**Exercise brief**
Write the entries out exactly. Any images they hold stay out of the copy.

**The data**
____________________
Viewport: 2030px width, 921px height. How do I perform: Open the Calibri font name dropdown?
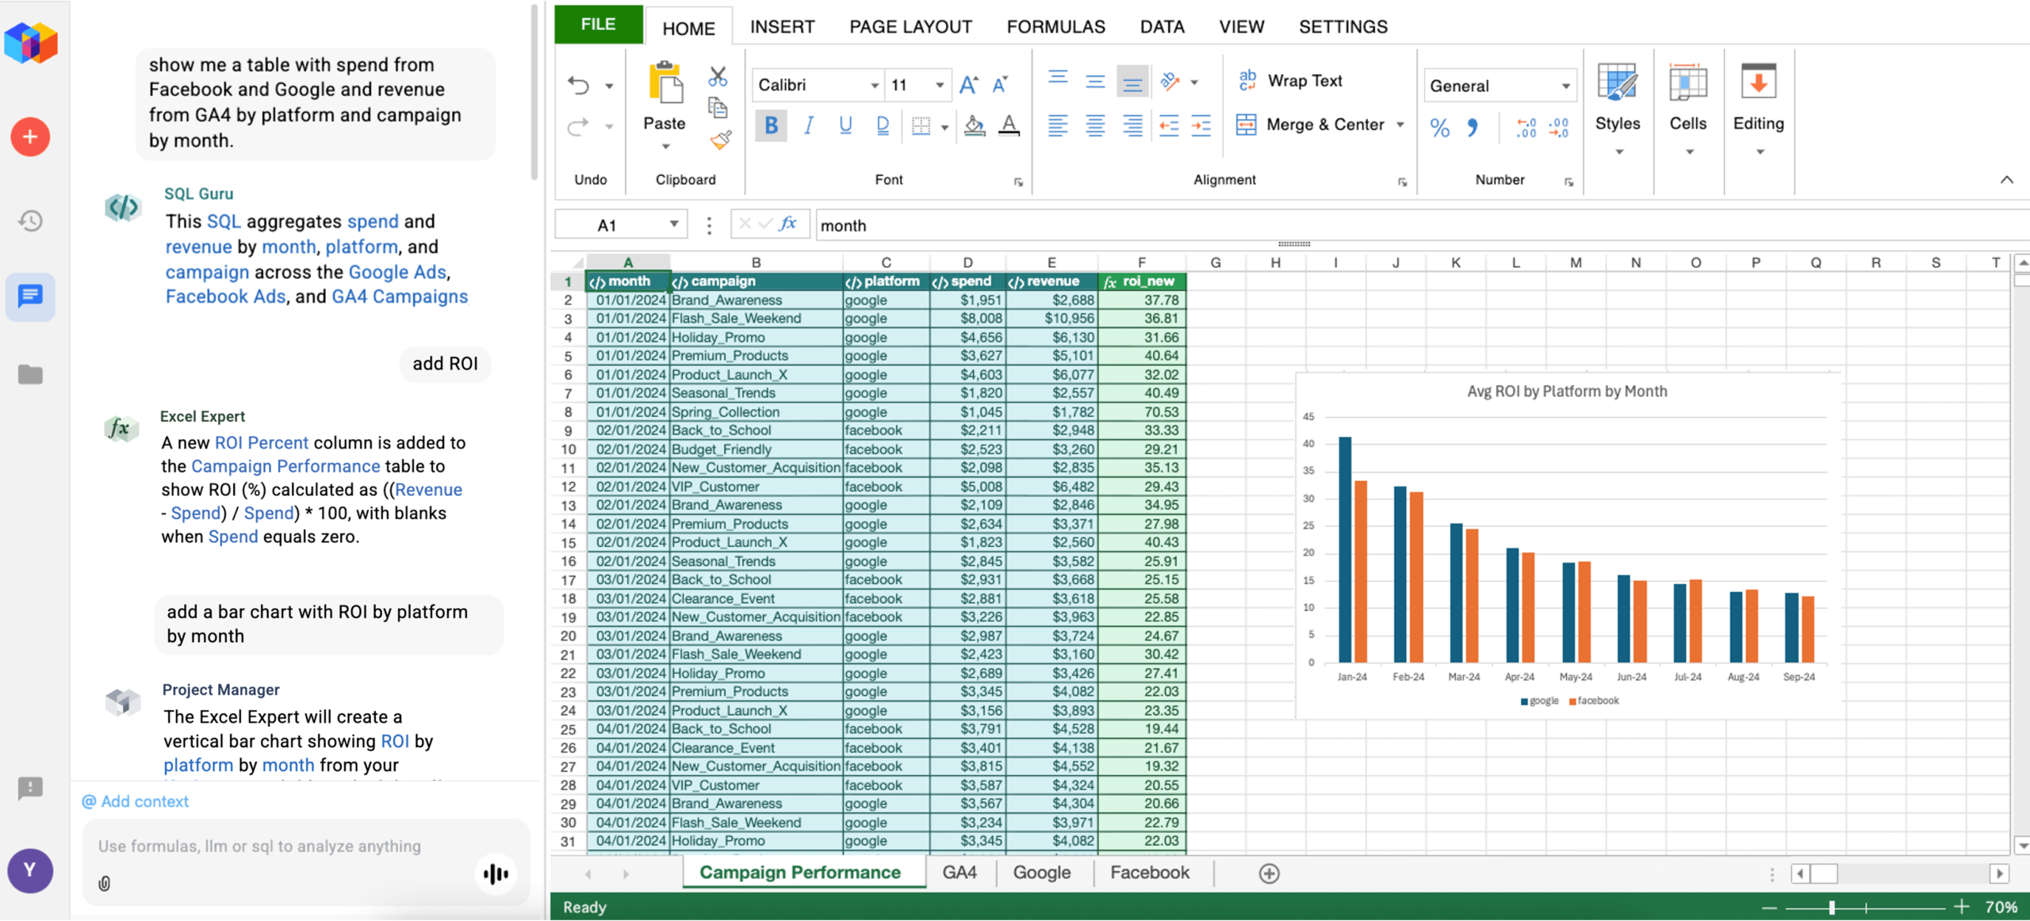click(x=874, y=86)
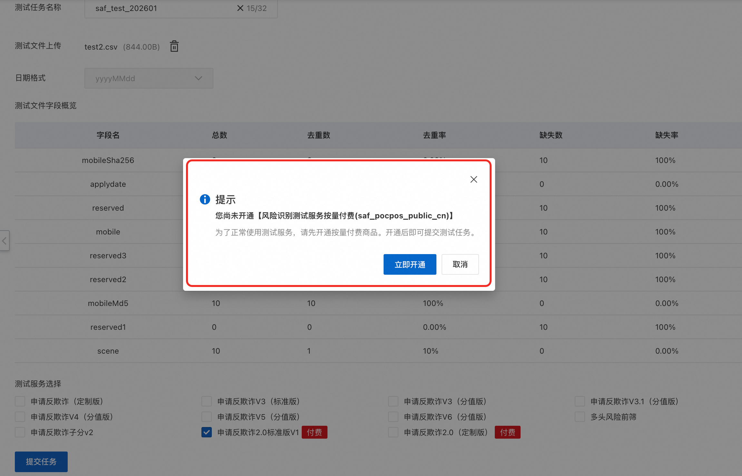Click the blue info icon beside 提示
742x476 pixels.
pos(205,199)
____________________
**Exercise solution**
Viewport: 2030px width, 921px height. How do I perform: Open the Calibri font name dropdown?
click(x=874, y=86)
Click the blue info icon beside 提示
742x476 pixels.
pos(205,199)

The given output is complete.